— Мы далеко уехали и не заметили, — пыталась оправдаться Сима, слезая с лошади прямо перед шофером.
— Не заметили! — передразнил дядя Боря. — Знаем мы, почему вы не заметили!
— Дядь Борь, — Сима чуть не плакала.
— Чего «дядь борь»? Залазь в кабинку! А ты за нами езжай, твои там всем табором у нас, вокруг камня сидят, и ты им, и Симка наша нужна.
Он хлопнул дверцей.
— А зачем мы оба понадобились? — Сима не на шутку встревожилась. Ладно свои, хоть и стыдно, но что местные подумают?

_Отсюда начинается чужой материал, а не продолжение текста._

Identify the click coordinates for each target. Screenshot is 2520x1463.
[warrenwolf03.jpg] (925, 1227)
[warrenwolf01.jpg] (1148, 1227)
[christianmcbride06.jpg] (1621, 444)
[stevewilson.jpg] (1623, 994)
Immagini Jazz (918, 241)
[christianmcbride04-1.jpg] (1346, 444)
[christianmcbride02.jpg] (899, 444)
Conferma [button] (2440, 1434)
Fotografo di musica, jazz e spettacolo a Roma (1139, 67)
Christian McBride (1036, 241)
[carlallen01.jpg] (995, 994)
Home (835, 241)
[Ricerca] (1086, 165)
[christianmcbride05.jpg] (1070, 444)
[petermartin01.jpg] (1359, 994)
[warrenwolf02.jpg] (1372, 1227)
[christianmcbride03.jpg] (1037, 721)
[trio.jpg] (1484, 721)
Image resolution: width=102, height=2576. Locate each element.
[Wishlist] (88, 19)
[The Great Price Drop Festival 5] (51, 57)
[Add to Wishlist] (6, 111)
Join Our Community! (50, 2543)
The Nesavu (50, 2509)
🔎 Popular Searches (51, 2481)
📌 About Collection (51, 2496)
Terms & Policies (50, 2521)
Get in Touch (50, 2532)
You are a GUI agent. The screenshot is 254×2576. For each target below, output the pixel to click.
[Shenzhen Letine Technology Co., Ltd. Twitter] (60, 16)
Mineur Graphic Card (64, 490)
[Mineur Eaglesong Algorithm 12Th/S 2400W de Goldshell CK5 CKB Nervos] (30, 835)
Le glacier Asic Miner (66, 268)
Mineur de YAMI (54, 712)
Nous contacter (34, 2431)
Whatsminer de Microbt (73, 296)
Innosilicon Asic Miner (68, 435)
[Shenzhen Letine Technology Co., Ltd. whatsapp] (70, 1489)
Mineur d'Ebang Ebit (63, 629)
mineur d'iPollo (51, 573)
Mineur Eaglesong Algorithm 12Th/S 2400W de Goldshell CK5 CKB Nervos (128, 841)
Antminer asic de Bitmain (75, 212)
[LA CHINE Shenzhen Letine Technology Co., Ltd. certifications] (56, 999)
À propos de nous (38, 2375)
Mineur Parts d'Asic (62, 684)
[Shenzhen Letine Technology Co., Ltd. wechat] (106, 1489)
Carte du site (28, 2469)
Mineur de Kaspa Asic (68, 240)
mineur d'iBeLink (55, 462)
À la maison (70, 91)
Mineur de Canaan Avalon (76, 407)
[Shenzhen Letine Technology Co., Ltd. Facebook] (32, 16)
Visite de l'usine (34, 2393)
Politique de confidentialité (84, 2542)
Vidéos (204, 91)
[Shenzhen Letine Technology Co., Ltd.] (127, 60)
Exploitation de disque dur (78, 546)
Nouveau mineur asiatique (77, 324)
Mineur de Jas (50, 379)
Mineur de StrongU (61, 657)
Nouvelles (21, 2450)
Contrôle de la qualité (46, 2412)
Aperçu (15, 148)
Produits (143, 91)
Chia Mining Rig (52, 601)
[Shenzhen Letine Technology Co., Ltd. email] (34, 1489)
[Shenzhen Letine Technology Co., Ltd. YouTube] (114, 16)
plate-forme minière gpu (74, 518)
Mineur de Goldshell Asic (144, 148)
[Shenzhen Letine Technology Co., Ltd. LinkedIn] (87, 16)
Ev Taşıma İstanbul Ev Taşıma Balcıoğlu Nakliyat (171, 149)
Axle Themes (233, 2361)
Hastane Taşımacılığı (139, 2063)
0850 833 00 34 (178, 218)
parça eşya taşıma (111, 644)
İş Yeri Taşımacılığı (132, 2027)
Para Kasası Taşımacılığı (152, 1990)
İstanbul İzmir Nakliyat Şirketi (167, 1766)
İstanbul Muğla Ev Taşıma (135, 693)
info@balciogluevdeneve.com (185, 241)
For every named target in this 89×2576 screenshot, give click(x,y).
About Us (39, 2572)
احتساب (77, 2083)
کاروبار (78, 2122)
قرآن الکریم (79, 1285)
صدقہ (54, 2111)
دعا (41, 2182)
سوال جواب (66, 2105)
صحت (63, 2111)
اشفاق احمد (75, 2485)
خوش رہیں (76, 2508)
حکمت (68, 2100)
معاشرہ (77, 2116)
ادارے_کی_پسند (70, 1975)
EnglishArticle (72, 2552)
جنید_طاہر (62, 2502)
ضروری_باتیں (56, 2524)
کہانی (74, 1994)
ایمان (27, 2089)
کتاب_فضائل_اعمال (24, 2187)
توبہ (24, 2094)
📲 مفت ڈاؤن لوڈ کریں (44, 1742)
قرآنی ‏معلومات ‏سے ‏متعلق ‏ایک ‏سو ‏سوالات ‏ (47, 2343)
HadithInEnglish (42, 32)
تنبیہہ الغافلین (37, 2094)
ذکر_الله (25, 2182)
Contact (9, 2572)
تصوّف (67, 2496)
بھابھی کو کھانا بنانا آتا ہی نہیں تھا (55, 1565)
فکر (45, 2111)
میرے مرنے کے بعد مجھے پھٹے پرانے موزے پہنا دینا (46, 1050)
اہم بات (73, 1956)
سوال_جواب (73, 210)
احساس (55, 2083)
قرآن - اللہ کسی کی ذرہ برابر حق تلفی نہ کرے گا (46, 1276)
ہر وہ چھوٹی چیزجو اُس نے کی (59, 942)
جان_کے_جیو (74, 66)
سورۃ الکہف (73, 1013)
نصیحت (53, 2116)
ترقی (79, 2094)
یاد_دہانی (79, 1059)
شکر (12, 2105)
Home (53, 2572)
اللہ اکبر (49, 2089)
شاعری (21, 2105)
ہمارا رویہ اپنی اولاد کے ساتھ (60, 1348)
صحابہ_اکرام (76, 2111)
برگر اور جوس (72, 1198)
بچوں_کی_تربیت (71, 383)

— Хакан сказал, что ты в знаках, что на камне, разбираешься, вроде как какие-то черточки, кружочки распознала. Вот местные аксакалы и хотят с тобой поговорить. Ну и бабка этого, — он мотнул назад, где подальше от машины, в стороне от пыльного хвоста, ехал Арман, — внука ищет. Как сказала, что вас не было у них в стойбище, так мы и заволновались все. Начальник меня отправил искать. А где искать? В степи? Ночью? — дядя Боря перекрикивал урчащий мотор, спускал пары, дав волю напряженным нервам. — Ты, Симка, не обижайся, но испугались мы за тебя. Степь ночью — это тебе не городской парк с фонарями! И волки водятся, и всякой другой живности полно, да и парня этого ты же совсем не знаешь, мало ли что!..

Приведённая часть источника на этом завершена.